Yōzan Dirk W. Mosig (born 1943) is a psychologist, historian, literary critic and ordained Zen monk noted for his critical work on H. P. Lovecraft. He was born in Germany and lived for several years in Argentina before emigrating to the United States. He received his Ph.D at the University of Florida in 1974.

Between 1973 and 1978, Mosig published numerous important essays assessing Lovecraft's work.

To cite but three, Mosig's 1973 essay "Toward a Greater Appreciation of H.P. Lovecraft: The Analytical Approach" is a psychological interpretation (based on the theories of C.G. Jung) of many Lovecraft stories.

The pioneering and oft-reprinted "H. P. Lovecraft: Myth Maker" (1976) explores Lovecraft's philosophy of horror, takes issue with August Derleth's distorted interpretation of Lovecraft's myth-cycle and emphasises the latter's vision of an amoral cosmos in which humanity has little significance.

In "Lovecraft: The Dissonance Factor in Imaginative Literature" (1979), insanity is the result of a fatal cognitive dissonance in the protagonist caused by encounters with cosmic horrors that contradict the protagonist's (and the reader's) worldview of the universe and its laws.

Several of Mosig's essays assessed individual works by Lovecraft such as "The Outsider" and "The White Ship" according to a psychoanalytical perspective. One essay analysed Lovecraft's poem "The City".

| Data section |
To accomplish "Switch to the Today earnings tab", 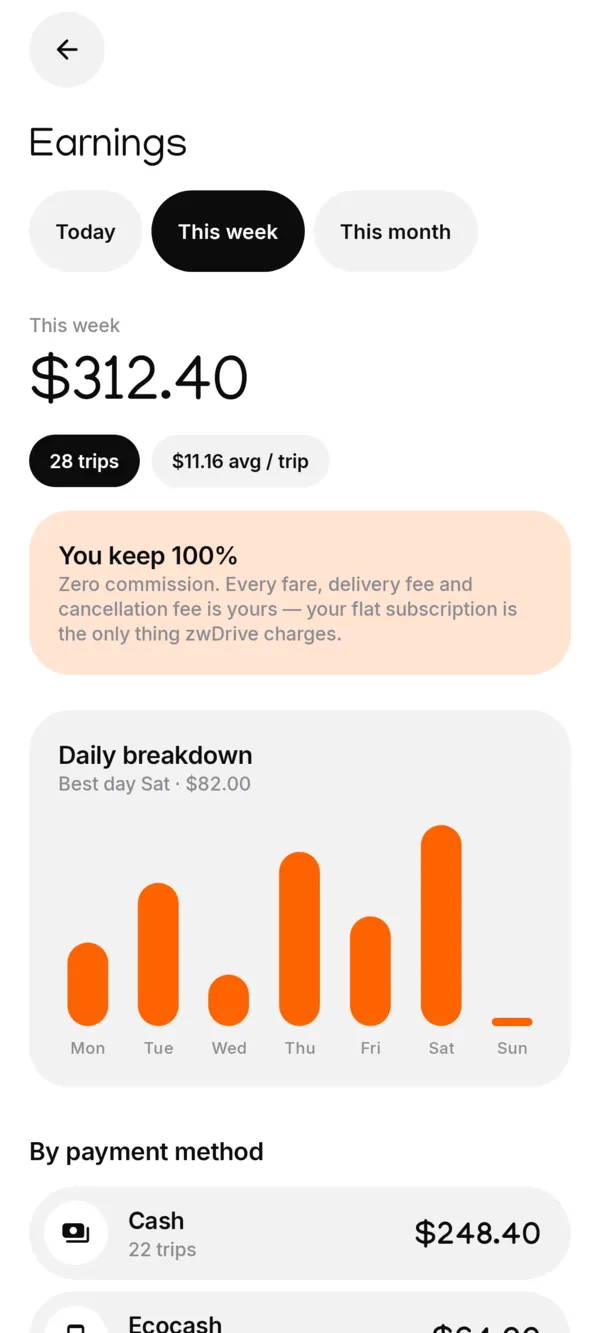I will click(x=86, y=231).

| Directives |
1 – According to the text on Yōzan Dirk W. Mosig, at which university did he earn his Ph.D., and in what year?
2 – Pick up the text on Yōzan Dirk W. Mosig after its final sentence and extend it.

| Expected responses |
1 – He earned it at the University of Florida in 1974.

2 –
S. T. Joshi has stated that "Dirk Mosig is the key transitional figure in Lovecraft studies; and if the history of this field is ever written, he will have to occupy a central role."

Mosig currently teaches psychology at the University of Nebraska at Kearney, where he is also engaged in research on the Punic Wars and the career of Hannibal.

The volume Mosig at Last: A Psychologist Looks at Lovecraft (West Warwick, RI: Necronomicon Press, August 1997) collects Mosig's previously published Lovecraft papers and adds some previously unpublished, such as "Life After Lovecraft: Reminiscences of a Non-Entity" (reflections on his life as a Lovecraft scholar). Also included is "Growing Up Lovecraftian" by Mosig's daughter, Laila Briquet-Mosig.

References

Further reading
 Peter Cannon "The Man Who Was Mosig." Crypt of Cthulhu 33 (Lammas 1985):36. Brief essay on Mosig's importance in Lovecraft studies.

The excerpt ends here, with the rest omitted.